5) The rising protagonism of the gitanas, the Roma women, both inside the educational and social welfare programmes and inside the gitano/Roma movement has to be acknowledged by specific measures of empowerment, training and professional development. In the current scenario of rapidly changing gender and age status roles inside the gitano communities, educationally successful, politically active and ethnically committed gitanas will open new spheres of social integration for their fellow gitanas still suffering situations of gender-based exclusion and/or ethnic discrimination.

6) The basic objective of preventing gitano exclusion and discrimination while at the same time promoting gitano culture and ethnicity is a common task, which cannot be accomplished by a single actor or movement. After phases of tutelage by payo institutions and organizations and phases of segregated empowerment, the future of the internally diverse gitano movement depends on its ability to establish and maintain both inter-cultural and intra-cultural dialogues on different levels: (a) between gitano and payo social actors, (b) between the payo institutions and the gitano leadership, (c) between male and female activists and constituencies of the gitano movement, (d) between the leaders and representatives of the pan-Roma intelligentzija and the grassroots initiatives from below, and (e) between the new generation of gitanos supposedly apayaos (educated young gitanos sometimes criticised by their own communities for having adopted payo cultural characteristics) and the older customary gitano authorities.

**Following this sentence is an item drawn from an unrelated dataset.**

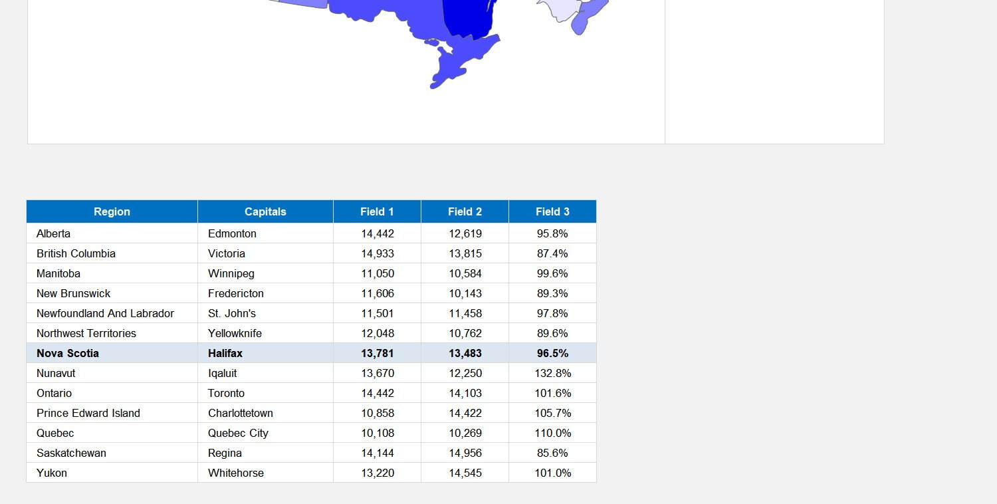Sort by Field 2 column header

7) In the near future, the different governmental and non-governmental, gitano and payo policy actors will need to define a balance between their underlying, often different, but complementary approaches of empowerment - focused on the minority as such - versus anti-discrimination - related to the majority society. Apart from the above discussed constitutional articles, there is neither a particular officialised definition of discrimination and anti-discrimination currently existing in Spain, nor are there distinctive agencies or institutions dedicated to the implementation of anti-discrimination measures. The debate on the necessity of introducing clearly defined anti-discrimination issues in Spanish legislation itself, as has already been accomplished in other EU member states, is only just beginning. The approval of a directive issued by the Commission of the European Union - the Directive 2000/43/EC - and aimed at harmonizing the very heterogeneous national legislations of the member states on equal treatment on the basis of race and ethnic origin will force Spanish legislation to develop its own legal framework on racism, xenophobia, and ethnic, racial and religiously motivated discrimination, in whose elaboration the gitano and pro-gitano movements will need to have a strong say.

8) Accordingly, the strategy of gitano empowerment is a priority, but it should not be defined restrictively in ethnicised terms. The question is not just to empower the gitanos as such, a highly heterogeneous collectivity, but to empower those gitanos who are persistently excluded and discriminated against in terms of their ethnicity, their culture, their religion, their gender and their social class. Thus empowerment must be dealt with in an inclusive way.

Endnotes:

  1. Gunther Dietz is Profesor Titular of Social Anthropology at the University of Granada (Spain). He has done research on identity politics, minority integration and regionalism, on ethnicity, interculturality and intercultural education; ethnic and/or multiculturalist movements in Mexico and Spain.
  2. For details, see http://www.emz-berlin.de/projekte_e/pj18_1E.htm.
  3. The empirical collection of historical as well as ethnographic data has been realized by a team of three researchers: Maripaz Peña, pedagogue and anthropologist from Jerez de la Frontera (Cádiz), Tania García, pedagogue and anthropologist from Barcelona, and Gunther Dietz, anthropologist based in Granada and acting as research supervisor.